§ **To do**
Please retype all of the entries that follow, leaving the images out.

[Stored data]
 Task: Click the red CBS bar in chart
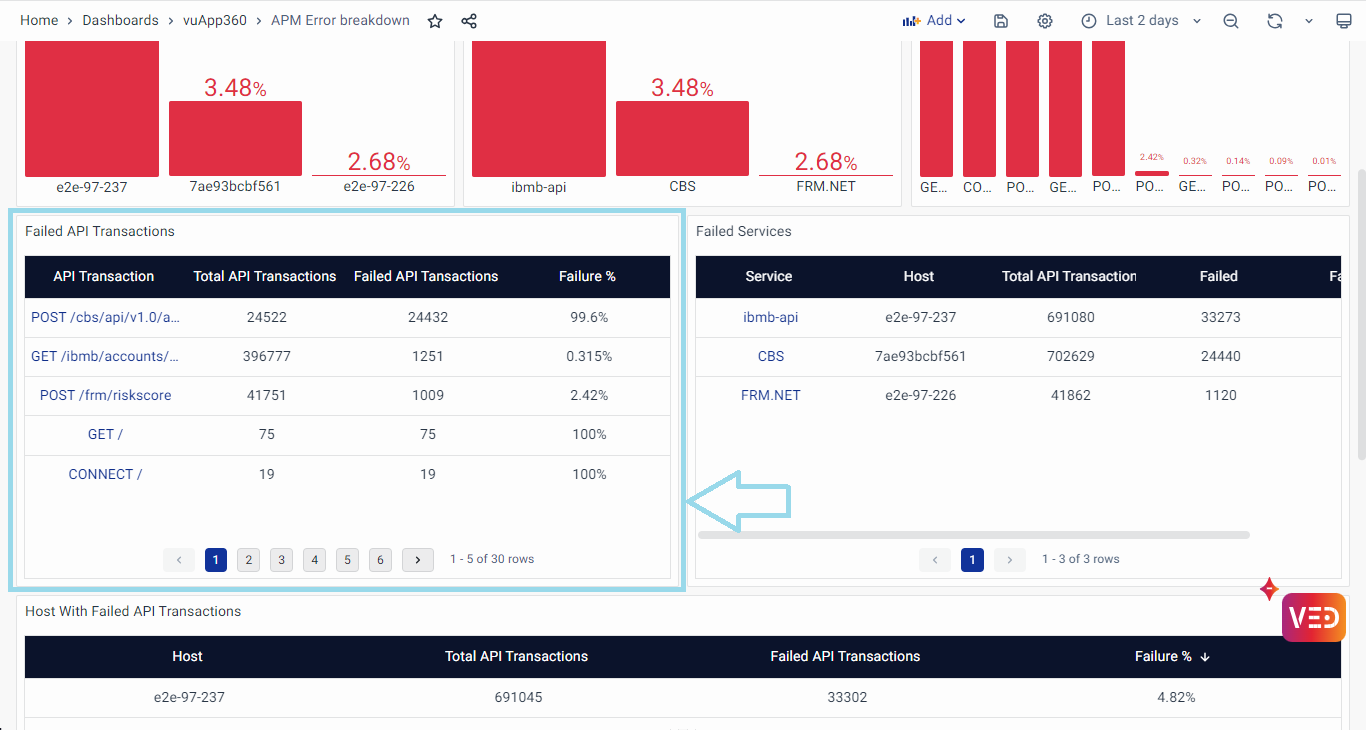[x=682, y=138]
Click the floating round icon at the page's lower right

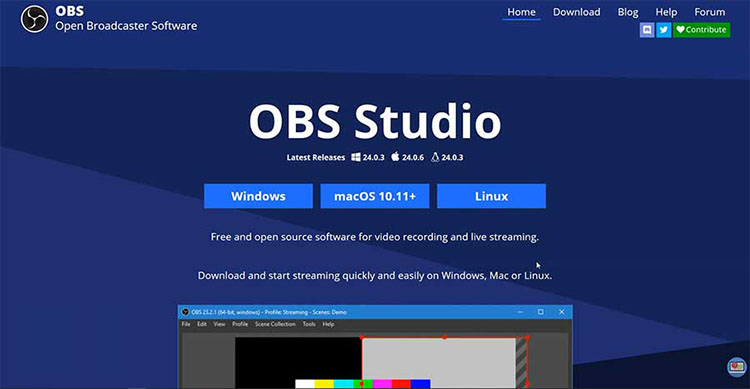[737, 367]
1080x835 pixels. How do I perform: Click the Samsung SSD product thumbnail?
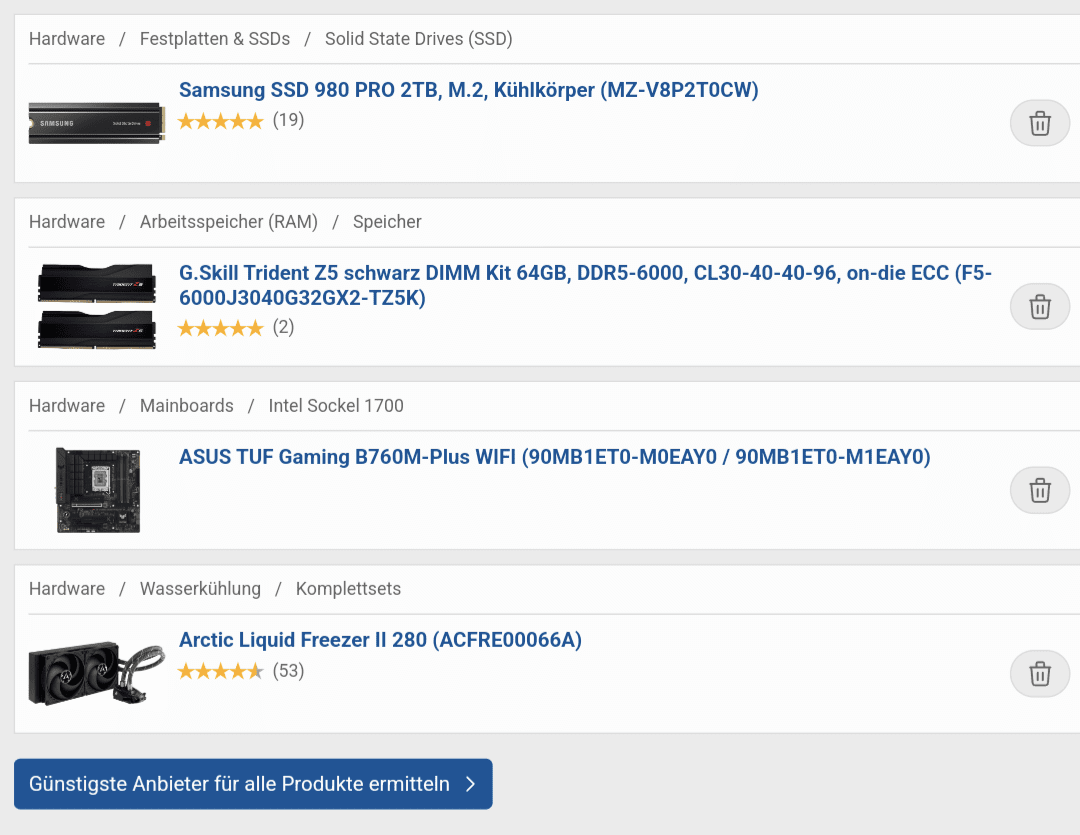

§ **Task solution**
 Task: Click the red CBS bar in chart
[x=682, y=138]
Click the floating round icon at the page's lower right

[737, 367]
1080x835 pixels. How do I perform: Click the Samsung SSD product thumbnail?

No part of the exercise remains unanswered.